3. Use context classes for heavier tests
   Sometimes extracting a few methods is not enough. If a whole group of the same fields and steps is used in many fixtures, it is worth to extract them all into dedicated context classes and use it instead.

4. Use composite steps if step implementation refers to other steps
   Often it happens that we write a step method that is composed from other steps in order to simplify usage. Sometimes it happen that such step is doing a lot of stuff which also means that it may take a while to execute it as well as it may fail due to many reasons. The composite steps are designed to increase the transparency of such step by including all of the sub-steps in the progress execution logs and reports.

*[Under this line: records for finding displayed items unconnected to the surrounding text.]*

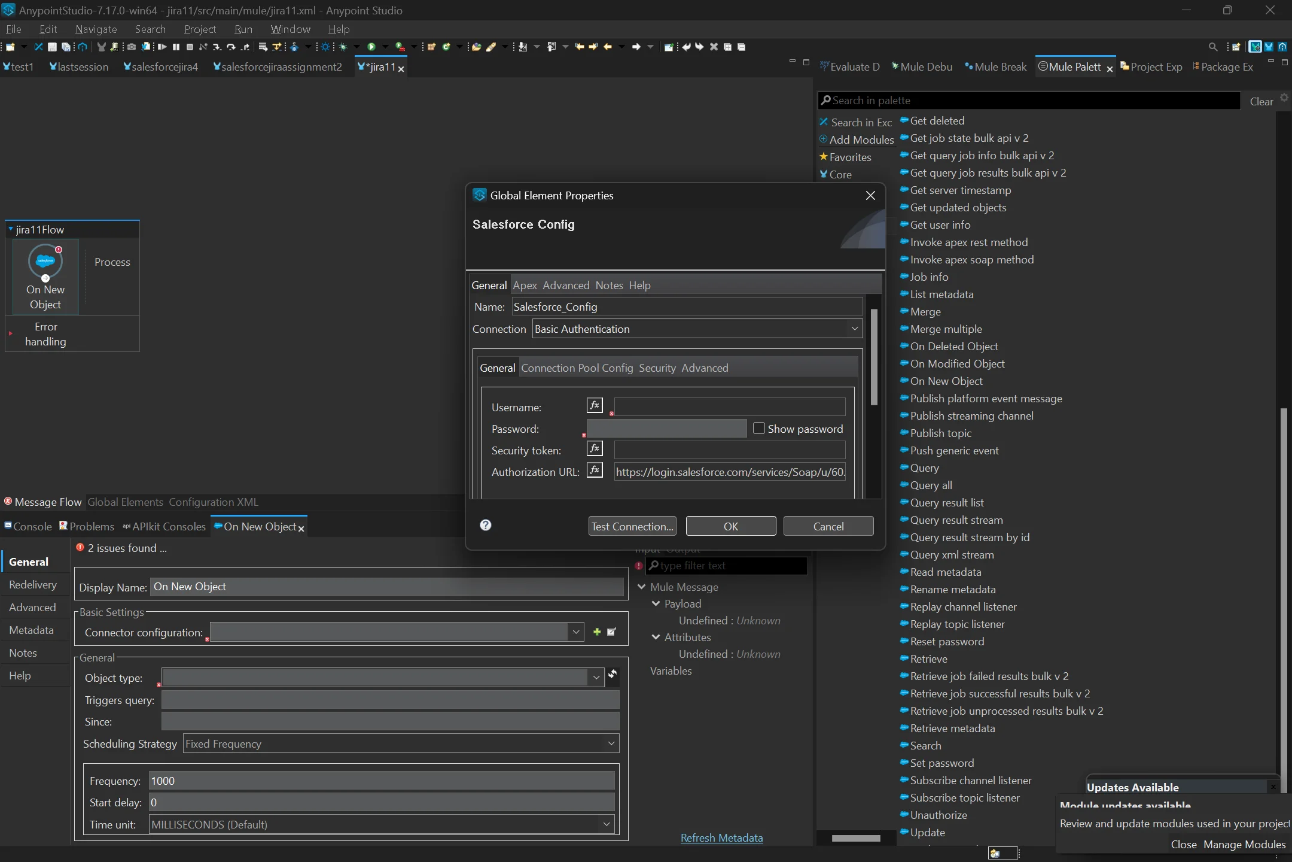1292x862 pixels.
Task: Click the Save All toolbar icon
Action: coord(66,47)
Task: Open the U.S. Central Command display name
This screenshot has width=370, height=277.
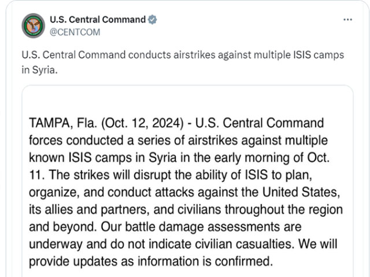Action: click(98, 20)
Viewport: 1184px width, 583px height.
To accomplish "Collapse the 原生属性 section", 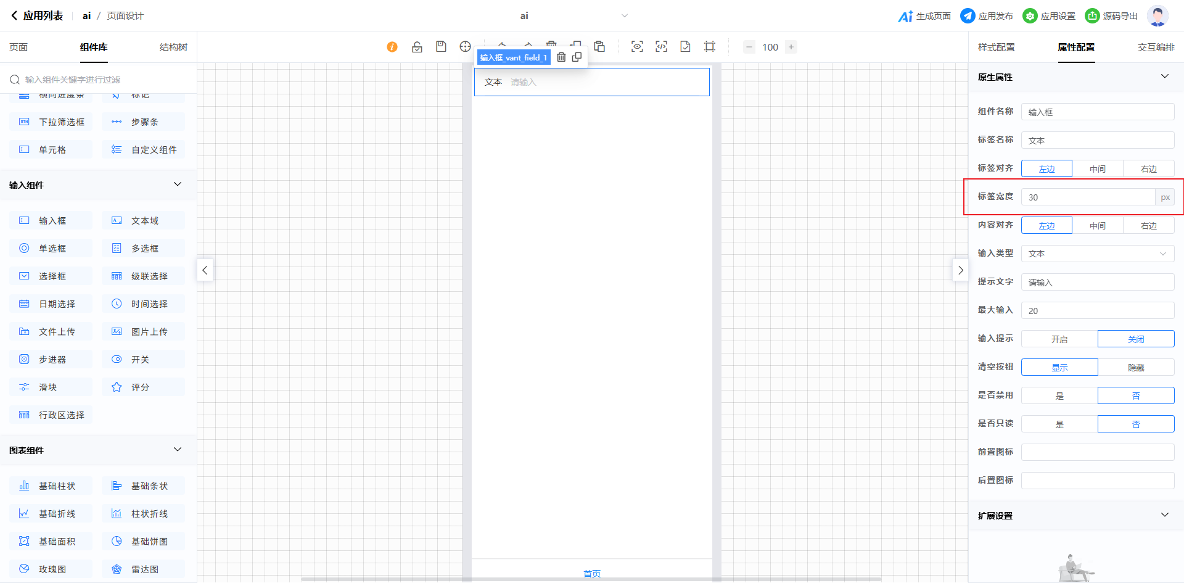I will tap(1164, 76).
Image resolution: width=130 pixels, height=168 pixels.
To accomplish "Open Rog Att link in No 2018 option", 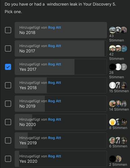I will pyautogui.click(x=55, y=28).
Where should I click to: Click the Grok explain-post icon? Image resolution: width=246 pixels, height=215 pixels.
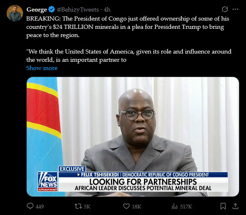(225, 9)
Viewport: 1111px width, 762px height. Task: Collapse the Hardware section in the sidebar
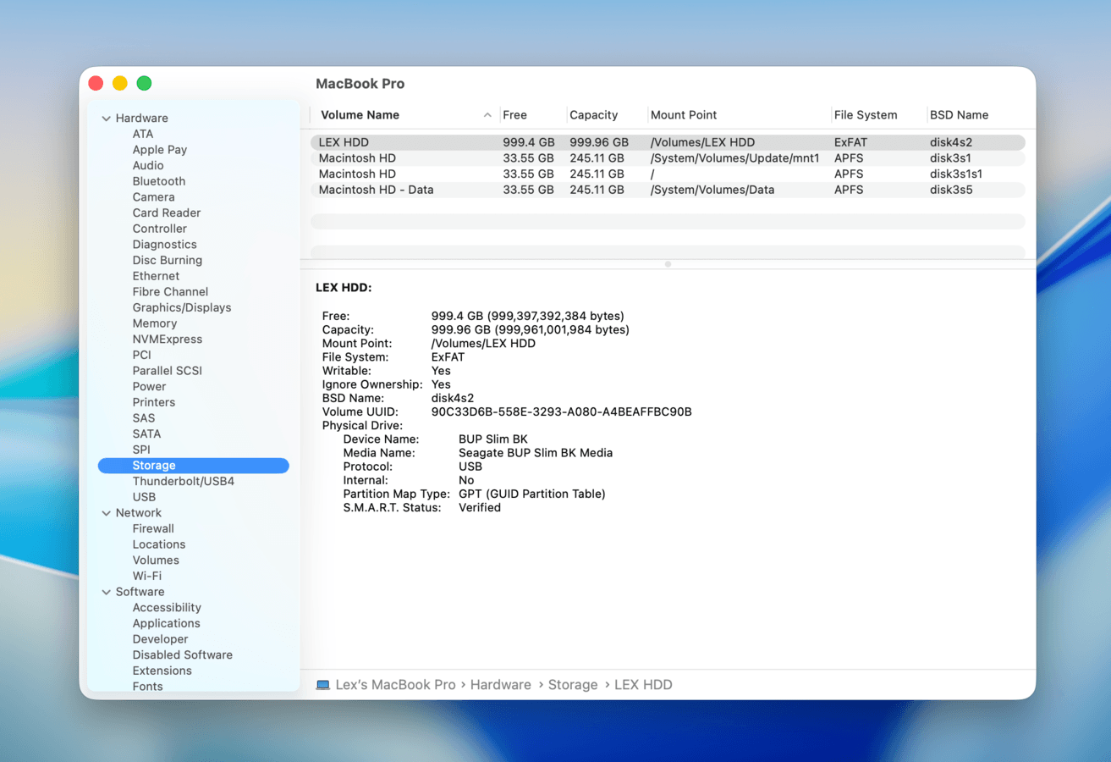(x=107, y=118)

5. Avoid using inheritance as a way to sharing common code
   At the beginning of the project it is tempting to make a base class with a few common step methods and fields and make all features deriving from it. While it looks OK at that stage, over the time it tends to grow causing fixture classes to have deep inheritance tree and leading to code duplication as at some point it would be needed to derive from multiple base classes which is not possible in C#.
   All of the previously described solutions are much better than inheritance, as they offer more flexibility.